_PROBLEM REQUIREMENTS_
Where does the word "magnifier" occur in the material? Copy each line that has it.

_PROVIDED MATERIAL_
+++++

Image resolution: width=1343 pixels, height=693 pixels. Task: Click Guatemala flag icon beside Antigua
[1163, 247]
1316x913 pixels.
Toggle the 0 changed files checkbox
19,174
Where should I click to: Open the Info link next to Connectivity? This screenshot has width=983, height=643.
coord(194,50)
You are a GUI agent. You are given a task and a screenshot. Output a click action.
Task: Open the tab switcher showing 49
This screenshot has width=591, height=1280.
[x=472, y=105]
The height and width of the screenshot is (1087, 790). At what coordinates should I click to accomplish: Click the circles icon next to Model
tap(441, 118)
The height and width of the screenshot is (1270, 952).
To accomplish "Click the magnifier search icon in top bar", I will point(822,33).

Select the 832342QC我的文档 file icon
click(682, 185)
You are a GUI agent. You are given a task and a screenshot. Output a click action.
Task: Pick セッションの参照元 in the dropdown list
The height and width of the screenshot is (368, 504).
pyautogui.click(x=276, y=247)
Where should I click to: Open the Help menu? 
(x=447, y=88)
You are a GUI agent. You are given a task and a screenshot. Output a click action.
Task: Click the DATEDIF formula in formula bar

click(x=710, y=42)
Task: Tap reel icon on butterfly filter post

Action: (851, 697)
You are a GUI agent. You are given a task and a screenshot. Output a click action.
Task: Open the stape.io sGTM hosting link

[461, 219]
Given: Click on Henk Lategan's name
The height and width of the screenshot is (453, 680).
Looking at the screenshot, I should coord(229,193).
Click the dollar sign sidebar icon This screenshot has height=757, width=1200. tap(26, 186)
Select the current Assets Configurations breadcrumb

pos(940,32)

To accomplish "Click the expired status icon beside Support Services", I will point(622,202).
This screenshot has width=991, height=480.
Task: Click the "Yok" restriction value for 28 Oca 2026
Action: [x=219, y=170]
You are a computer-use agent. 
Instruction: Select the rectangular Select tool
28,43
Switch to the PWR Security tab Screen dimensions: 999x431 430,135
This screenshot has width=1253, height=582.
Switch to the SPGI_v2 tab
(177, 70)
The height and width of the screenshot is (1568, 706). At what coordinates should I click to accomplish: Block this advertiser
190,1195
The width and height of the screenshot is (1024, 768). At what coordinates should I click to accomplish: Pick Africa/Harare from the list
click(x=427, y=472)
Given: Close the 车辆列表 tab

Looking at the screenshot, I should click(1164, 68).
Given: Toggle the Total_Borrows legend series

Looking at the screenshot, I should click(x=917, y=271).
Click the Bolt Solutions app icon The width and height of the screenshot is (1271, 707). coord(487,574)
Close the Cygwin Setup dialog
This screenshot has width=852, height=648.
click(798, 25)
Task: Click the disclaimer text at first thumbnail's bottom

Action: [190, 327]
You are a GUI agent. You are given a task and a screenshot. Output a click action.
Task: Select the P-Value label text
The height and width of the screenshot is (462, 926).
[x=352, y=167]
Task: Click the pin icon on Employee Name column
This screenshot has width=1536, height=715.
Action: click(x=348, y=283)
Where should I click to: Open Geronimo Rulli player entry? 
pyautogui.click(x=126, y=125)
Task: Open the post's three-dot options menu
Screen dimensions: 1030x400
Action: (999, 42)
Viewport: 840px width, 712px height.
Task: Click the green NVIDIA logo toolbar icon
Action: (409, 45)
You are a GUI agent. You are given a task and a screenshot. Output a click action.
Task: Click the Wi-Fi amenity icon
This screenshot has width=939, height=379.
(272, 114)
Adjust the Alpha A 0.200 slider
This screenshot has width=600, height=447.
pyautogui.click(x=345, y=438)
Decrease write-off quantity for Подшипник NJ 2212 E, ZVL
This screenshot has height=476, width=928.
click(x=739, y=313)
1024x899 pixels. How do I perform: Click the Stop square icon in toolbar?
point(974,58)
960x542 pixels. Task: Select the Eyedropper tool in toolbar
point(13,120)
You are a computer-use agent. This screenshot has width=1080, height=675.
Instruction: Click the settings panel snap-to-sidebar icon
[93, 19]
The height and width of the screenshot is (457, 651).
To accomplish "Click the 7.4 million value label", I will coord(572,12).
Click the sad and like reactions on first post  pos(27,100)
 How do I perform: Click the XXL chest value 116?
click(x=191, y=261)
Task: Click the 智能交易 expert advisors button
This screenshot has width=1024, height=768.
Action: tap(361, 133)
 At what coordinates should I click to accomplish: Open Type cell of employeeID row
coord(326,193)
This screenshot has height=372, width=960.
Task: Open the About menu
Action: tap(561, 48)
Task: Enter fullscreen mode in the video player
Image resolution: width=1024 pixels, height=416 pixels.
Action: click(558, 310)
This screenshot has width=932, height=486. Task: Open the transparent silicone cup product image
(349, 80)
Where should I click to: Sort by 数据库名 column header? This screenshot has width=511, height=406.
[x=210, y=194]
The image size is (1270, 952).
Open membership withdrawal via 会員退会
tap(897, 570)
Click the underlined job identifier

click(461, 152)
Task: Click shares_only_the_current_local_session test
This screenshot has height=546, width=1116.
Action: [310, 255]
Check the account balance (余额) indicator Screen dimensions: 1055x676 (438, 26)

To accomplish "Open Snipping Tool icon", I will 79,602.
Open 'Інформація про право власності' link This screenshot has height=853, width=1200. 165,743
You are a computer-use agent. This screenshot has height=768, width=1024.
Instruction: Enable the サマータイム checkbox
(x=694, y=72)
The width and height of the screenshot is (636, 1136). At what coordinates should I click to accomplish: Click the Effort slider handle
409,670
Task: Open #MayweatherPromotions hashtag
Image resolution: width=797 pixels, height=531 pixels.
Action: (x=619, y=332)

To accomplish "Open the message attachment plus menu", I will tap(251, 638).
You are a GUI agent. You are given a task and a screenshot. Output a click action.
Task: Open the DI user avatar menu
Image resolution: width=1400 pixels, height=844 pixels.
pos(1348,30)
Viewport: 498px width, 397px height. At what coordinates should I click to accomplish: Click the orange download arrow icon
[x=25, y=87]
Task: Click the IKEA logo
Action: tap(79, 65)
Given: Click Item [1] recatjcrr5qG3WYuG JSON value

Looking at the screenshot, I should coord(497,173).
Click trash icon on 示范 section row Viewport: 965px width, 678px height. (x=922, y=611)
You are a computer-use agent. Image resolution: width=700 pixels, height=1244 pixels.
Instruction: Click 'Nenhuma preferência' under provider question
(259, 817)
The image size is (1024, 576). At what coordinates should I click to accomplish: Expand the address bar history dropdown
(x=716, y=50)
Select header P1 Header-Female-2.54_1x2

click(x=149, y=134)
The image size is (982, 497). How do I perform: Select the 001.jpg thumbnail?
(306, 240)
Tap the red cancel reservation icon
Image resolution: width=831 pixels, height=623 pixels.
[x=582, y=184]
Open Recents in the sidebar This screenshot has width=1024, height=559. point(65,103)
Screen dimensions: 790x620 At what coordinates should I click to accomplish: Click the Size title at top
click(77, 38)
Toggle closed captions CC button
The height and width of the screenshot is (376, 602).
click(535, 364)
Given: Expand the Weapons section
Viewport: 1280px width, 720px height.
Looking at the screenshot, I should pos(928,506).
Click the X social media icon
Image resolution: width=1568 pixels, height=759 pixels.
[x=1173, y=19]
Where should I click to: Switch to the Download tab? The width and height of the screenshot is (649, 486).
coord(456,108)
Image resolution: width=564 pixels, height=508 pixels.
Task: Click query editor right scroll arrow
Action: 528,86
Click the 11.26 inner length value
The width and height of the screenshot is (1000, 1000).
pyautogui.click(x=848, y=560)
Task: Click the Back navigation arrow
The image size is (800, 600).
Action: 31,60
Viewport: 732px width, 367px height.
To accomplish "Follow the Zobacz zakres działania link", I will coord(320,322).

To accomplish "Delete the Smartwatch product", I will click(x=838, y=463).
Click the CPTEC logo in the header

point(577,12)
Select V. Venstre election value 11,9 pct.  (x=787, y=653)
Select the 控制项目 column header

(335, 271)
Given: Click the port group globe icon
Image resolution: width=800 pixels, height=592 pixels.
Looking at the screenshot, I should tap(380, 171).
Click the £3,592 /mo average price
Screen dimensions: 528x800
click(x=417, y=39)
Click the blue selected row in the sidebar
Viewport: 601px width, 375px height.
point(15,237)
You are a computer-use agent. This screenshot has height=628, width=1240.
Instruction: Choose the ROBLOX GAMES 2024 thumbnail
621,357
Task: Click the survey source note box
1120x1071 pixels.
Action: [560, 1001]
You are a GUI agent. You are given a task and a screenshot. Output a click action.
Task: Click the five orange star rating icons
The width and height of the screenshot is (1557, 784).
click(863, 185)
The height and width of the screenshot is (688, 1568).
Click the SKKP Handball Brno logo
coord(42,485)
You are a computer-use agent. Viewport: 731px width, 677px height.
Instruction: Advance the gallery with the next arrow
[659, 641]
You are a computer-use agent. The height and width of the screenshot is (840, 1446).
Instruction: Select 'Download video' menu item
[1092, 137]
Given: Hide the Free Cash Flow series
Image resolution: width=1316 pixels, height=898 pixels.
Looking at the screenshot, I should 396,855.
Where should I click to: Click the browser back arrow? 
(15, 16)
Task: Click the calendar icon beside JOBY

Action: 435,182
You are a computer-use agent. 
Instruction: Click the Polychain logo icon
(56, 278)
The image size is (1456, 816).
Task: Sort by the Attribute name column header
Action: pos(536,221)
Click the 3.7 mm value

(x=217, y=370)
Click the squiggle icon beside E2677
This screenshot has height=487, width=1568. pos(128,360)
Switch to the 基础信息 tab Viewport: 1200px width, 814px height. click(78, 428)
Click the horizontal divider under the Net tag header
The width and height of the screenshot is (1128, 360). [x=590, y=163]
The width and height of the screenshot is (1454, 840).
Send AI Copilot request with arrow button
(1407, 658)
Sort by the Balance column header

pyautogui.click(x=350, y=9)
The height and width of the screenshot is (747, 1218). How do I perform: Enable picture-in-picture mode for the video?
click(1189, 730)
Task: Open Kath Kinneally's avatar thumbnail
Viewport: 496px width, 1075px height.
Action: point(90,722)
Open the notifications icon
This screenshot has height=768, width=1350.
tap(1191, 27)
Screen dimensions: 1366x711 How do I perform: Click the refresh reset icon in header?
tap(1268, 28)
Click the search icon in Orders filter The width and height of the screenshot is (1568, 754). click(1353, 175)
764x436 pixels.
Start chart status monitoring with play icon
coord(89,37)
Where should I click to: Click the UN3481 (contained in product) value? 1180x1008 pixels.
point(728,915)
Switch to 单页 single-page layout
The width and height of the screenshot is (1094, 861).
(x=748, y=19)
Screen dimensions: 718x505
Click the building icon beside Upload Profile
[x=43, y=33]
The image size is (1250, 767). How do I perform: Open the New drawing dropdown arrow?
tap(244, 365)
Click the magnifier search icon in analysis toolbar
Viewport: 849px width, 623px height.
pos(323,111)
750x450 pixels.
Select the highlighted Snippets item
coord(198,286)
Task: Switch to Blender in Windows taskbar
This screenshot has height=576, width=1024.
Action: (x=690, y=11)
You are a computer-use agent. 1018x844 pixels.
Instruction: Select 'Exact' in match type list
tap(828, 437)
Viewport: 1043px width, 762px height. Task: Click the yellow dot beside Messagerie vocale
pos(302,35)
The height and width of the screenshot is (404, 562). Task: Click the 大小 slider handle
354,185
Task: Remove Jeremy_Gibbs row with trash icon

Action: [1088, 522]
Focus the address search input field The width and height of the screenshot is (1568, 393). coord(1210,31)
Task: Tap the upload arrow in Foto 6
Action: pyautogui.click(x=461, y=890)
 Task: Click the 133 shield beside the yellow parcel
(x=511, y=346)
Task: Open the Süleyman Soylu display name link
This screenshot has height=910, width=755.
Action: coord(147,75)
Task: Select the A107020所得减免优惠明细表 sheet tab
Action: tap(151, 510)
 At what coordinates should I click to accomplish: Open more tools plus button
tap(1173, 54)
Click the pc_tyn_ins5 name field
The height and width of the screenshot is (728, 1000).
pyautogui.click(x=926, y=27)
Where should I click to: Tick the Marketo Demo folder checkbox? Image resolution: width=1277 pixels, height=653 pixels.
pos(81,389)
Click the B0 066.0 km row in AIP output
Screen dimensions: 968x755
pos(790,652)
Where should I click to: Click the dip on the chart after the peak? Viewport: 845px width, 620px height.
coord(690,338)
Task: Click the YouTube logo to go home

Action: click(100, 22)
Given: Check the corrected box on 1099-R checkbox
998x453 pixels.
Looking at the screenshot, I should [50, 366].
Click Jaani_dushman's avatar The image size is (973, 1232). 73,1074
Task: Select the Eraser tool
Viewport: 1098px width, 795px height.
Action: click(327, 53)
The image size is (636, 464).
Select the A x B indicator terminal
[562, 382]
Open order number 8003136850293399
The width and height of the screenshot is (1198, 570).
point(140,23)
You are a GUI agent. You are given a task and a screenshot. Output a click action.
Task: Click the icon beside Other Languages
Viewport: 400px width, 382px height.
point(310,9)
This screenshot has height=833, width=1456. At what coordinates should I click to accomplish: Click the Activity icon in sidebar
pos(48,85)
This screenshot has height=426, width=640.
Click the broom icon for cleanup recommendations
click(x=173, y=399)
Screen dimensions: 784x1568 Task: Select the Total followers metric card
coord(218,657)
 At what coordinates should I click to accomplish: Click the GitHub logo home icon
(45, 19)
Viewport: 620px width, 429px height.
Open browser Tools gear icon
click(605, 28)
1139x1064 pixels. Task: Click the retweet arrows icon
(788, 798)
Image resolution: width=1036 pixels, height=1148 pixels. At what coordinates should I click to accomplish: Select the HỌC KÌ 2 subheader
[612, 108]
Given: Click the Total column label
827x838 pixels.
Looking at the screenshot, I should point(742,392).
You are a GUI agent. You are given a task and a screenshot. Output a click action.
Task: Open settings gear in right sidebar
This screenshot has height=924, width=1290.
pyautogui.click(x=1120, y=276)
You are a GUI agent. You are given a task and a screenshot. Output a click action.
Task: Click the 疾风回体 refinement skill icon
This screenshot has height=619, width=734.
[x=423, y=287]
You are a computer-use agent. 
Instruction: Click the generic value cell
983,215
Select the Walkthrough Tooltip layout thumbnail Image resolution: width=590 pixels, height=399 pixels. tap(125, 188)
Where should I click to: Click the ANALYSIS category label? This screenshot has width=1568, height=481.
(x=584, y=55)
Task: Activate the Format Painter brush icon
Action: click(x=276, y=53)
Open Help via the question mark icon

+++++

_TASK ANSWER_
To accomplish "Click the magnifier search icon in top bar", I will point(822,33).
Click the magnifier search icon in analysis toolbar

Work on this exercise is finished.